***** SOURCE DATA *****

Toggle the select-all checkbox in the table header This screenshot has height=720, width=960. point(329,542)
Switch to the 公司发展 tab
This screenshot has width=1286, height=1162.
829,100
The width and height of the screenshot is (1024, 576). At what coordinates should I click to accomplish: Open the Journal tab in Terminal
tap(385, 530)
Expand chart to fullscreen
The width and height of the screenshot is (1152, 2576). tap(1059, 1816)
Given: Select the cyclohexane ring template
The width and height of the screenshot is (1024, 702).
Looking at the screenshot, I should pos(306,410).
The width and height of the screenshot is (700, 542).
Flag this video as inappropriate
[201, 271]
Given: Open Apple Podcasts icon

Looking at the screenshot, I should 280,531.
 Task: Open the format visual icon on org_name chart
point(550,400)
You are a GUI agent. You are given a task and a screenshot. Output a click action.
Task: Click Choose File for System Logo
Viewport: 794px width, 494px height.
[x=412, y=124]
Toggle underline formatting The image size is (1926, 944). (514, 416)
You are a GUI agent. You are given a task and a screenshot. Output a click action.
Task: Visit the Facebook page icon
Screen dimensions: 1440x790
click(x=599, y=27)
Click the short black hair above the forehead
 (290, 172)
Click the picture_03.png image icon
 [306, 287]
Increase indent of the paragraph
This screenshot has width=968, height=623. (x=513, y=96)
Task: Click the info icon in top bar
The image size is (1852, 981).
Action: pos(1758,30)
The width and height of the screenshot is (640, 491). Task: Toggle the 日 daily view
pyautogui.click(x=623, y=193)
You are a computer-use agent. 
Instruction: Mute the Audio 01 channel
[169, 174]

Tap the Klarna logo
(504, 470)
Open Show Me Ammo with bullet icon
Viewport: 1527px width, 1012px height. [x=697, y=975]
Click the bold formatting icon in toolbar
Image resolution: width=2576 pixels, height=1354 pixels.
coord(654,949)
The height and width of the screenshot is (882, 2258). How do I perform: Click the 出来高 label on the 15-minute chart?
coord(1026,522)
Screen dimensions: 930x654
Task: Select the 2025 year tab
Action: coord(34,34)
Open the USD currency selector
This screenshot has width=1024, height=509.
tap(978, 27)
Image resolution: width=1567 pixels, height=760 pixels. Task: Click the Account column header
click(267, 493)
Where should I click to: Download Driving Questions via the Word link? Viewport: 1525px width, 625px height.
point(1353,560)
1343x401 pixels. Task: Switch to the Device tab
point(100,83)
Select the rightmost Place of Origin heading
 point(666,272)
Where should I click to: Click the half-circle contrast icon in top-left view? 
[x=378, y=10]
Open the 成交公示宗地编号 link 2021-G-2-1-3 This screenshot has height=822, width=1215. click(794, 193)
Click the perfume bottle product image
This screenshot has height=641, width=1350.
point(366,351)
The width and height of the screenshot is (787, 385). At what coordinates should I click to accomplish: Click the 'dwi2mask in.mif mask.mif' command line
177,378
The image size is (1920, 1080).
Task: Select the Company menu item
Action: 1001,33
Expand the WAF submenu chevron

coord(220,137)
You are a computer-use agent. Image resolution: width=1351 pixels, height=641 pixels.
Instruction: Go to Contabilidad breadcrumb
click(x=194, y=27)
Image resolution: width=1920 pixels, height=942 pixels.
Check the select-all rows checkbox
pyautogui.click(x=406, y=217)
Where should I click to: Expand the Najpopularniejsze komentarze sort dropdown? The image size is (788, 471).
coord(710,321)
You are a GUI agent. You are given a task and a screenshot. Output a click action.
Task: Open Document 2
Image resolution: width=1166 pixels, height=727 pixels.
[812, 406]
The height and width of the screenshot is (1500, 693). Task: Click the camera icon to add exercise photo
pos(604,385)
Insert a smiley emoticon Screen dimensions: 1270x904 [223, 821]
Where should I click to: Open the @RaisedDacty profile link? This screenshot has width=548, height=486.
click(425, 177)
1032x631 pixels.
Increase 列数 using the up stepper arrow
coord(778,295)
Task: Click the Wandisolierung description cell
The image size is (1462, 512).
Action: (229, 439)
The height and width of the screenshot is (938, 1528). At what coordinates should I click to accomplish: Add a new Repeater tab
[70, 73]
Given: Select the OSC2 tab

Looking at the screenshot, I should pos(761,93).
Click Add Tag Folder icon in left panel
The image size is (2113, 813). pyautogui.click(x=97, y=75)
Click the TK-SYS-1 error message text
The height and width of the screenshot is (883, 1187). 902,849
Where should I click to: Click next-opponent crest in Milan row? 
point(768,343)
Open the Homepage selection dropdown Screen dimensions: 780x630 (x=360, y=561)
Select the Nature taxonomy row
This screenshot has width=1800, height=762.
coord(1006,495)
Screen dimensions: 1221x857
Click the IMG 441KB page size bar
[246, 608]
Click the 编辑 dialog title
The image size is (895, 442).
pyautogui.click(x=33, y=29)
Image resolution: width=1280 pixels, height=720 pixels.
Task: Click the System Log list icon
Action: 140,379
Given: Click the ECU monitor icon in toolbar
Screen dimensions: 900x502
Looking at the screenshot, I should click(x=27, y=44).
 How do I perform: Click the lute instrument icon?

*****

Each record above is to be restated word for word.

● **EXERCISE OUTPUT**
Toggle the select-all checkbox in the table header This screenshot has height=720, width=960. point(329,542)
Switch to the 公司发展 tab
This screenshot has width=1286, height=1162.
829,100
The width and height of the screenshot is (1024, 576). At what coordinates should I click to accomplish: Open the Journal tab in Terminal
tap(385, 530)
Expand chart to fullscreen
The width and height of the screenshot is (1152, 2576). tap(1059, 1816)
Given: Select the cyclohexane ring template
The width and height of the screenshot is (1024, 702).
Looking at the screenshot, I should pos(306,410).
The width and height of the screenshot is (700, 542).
Flag this video as inappropriate
[201, 271]
Given: Open Apple Podcasts icon

Looking at the screenshot, I should 280,531.
 Task: Open the format visual icon on org_name chart
point(550,400)
You are a GUI agent. You are given a task and a screenshot. Output a click action.
Task: Click Choose File for System Logo
Viewport: 794px width, 494px height.
[x=412, y=124]
Toggle underline formatting The image size is (1926, 944). (514, 416)
You are a GUI agent. You are given a task and a screenshot. Output a click action.
Task: Visit the Facebook page icon
Screen dimensions: 1440x790
click(x=599, y=27)
Click the short black hair above the forehead
 (290, 172)
Click the picture_03.png image icon
 [306, 287]
Increase indent of the paragraph
This screenshot has width=968, height=623. (x=513, y=96)
Task: Click the info icon in top bar
The image size is (1852, 981).
Action: pos(1758,30)
The width and height of the screenshot is (640, 491). Task: Toggle the 日 daily view
pyautogui.click(x=623, y=193)
You are a computer-use agent. 
Instruction: Mute the Audio 01 channel
[169, 174]

Tap the Klarna logo
(504, 470)
Open Show Me Ammo with bullet icon
Viewport: 1527px width, 1012px height. [x=697, y=975]
Click the bold formatting icon in toolbar
Image resolution: width=2576 pixels, height=1354 pixels.
coord(654,949)
The height and width of the screenshot is (882, 2258). How do I perform: Click the 出来高 label on the 15-minute chart?
coord(1026,522)
Screen dimensions: 930x654
Task: Select the 2025 year tab
Action: coord(34,34)
Open the USD currency selector
This screenshot has width=1024, height=509.
tap(978, 27)
Image resolution: width=1567 pixels, height=760 pixels. Task: Click the Account column header
click(267, 493)
Where should I click to: Download Driving Questions via the Word link? Viewport: 1525px width, 625px height.
point(1353,560)
1343x401 pixels. Task: Switch to the Device tab
point(100,83)
Select the rightmost Place of Origin heading
 point(666,272)
Where should I click to: Click the half-circle contrast icon in top-left view? 
[x=378, y=10]
Open the 成交公示宗地编号 link 2021-G-2-1-3 This screenshot has height=822, width=1215. click(794, 193)
Click the perfume bottle product image
This screenshot has height=641, width=1350.
point(366,351)
The width and height of the screenshot is (787, 385). At what coordinates should I click to accomplish: Click the 'dwi2mask in.mif mask.mif' command line
177,378
The image size is (1920, 1080).
Task: Select the Company menu item
Action: 1001,33
Expand the WAF submenu chevron

coord(220,137)
You are a computer-use agent. Image resolution: width=1351 pixels, height=641 pixels.
Instruction: Go to Contabilidad breadcrumb
click(x=194, y=27)
Image resolution: width=1920 pixels, height=942 pixels.
Check the select-all rows checkbox
pyautogui.click(x=406, y=217)
Where should I click to: Expand the Najpopularniejsze komentarze sort dropdown? The image size is (788, 471).
coord(710,321)
You are a GUI agent. You are given a task and a screenshot. Output a click action.
Task: Open Document 2
Image resolution: width=1166 pixels, height=727 pixels.
[812, 406]
The height and width of the screenshot is (1500, 693). Task: Click the camera icon to add exercise photo
pos(604,385)
Insert a smiley emoticon Screen dimensions: 1270x904 [223, 821]
Where should I click to: Open the @RaisedDacty profile link? This screenshot has width=548, height=486.
click(425, 177)
1032x631 pixels.
Increase 列数 using the up stepper arrow
coord(778,295)
Task: Click the Wandisolierung description cell
The image size is (1462, 512).
Action: (229, 439)
The height and width of the screenshot is (938, 1528). At what coordinates should I click to accomplish: Add a new Repeater tab
[70, 73]
Given: Select the OSC2 tab

Looking at the screenshot, I should pos(761,93).
Click Add Tag Folder icon in left panel
The image size is (2113, 813). pyautogui.click(x=97, y=75)
Click the TK-SYS-1 error message text
The height and width of the screenshot is (883, 1187). 902,849
Where should I click to: Click next-opponent crest in Milan row? 
point(768,343)
Open the Homepage selection dropdown Screen dimensions: 780x630 (x=360, y=561)
Select the Nature taxonomy row
This screenshot has width=1800, height=762.
coord(1006,495)
Screen dimensions: 1221x857
Click the IMG 441KB page size bar
[246, 608]
Click the 编辑 dialog title
The image size is (895, 442).
pyautogui.click(x=33, y=29)
Image resolution: width=1280 pixels, height=720 pixels.
Task: Click the System Log list icon
Action: 140,379
Given: Click the ECU monitor icon in toolbar
Screen dimensions: 900x502
Looking at the screenshot, I should click(x=27, y=44).
 How do I perform: Click the lute instrument icon?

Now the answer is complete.